Марта закрывает все ставни, отсекая обзор для любопытных глаз и фотообъективов. И проверяет подвал. Я этого сделать не решилась – тускло мерцающий, то и дело гаснущий и вспыхивающий вновь свет лампочки слишком уж напоминает ночные субботние триллеры семидесятых. "Не спускайся в подва-а-ал!.. У-у-у!.." Погреб – он и есть погреб, даже если назвать его подвальным этажом и оснастить суперсовременным тренажерным залом.
Марте же все нипочем, и она громко топает вниз по лестнице. Мне слышно, как она ходит по кабинету Филиппа – приглушенные звуки, шипение распыляемого баллончика с "Пронто", плеск воды, шлепки шваброй.
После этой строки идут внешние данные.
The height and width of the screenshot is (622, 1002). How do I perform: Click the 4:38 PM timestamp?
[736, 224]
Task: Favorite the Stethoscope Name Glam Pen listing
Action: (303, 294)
Пока няня возится внизу, я звоню миссис Мэттьюз, маме Иззи. Она ухитряется выразить мне сочувствие по поводу переделки, в которую я попала, и при этом дать понять, что жутко напугана тем, что она сама невольно оказалась втянута в мои дела. Но меня настолько переполняет благодарность, что я просто не обращаю на эту двусмысленность внимания. Миссис Мэттьюз зовет к телефону Милли. Я слышу в трубке быстрый топот дочкиных ножек, потом пыхтение – и моя душа поет от счастья. Милли совершенно такая же, как обычно, словно и не было вчерашнего утра – жизнерадостная, веселая, щебечущая. У них был тест по правописанию, и она набрала двадцать один балл из пятидесяти, но "это хорошо, мам, у Софии вообще только пятнадцать!" У Иззи – двухэтажная кровать.
– А внизу знаешь что? Совсем даже не другая кровать! Угадай! Стол!
Она спрашивает, вернулся ли папа.
– Нет, солнышко, еще не вернулся.
– Бедный наш папочка-трудяга… – с ласковой снисходительностью вздыхает она.
– Я люблю тебя, доченька…
В ответ раздается громкий недовольный вздох. И даже это выражение досады для меня звучит так сладко, так успокаивающе – настоящий лечебный бальзам на израненную душу…
Я застилаю чистые простыни. Прохладные и гладкие, благоухающие ароматом свежевыстиранного белья, они кажутся мне безликими и чужими. Выуживаю из шкафа рубашку Филиппа, заворачиваю в нее свою подушку – и вдыхаю его запах. Скажете – глупость? Да, знаю…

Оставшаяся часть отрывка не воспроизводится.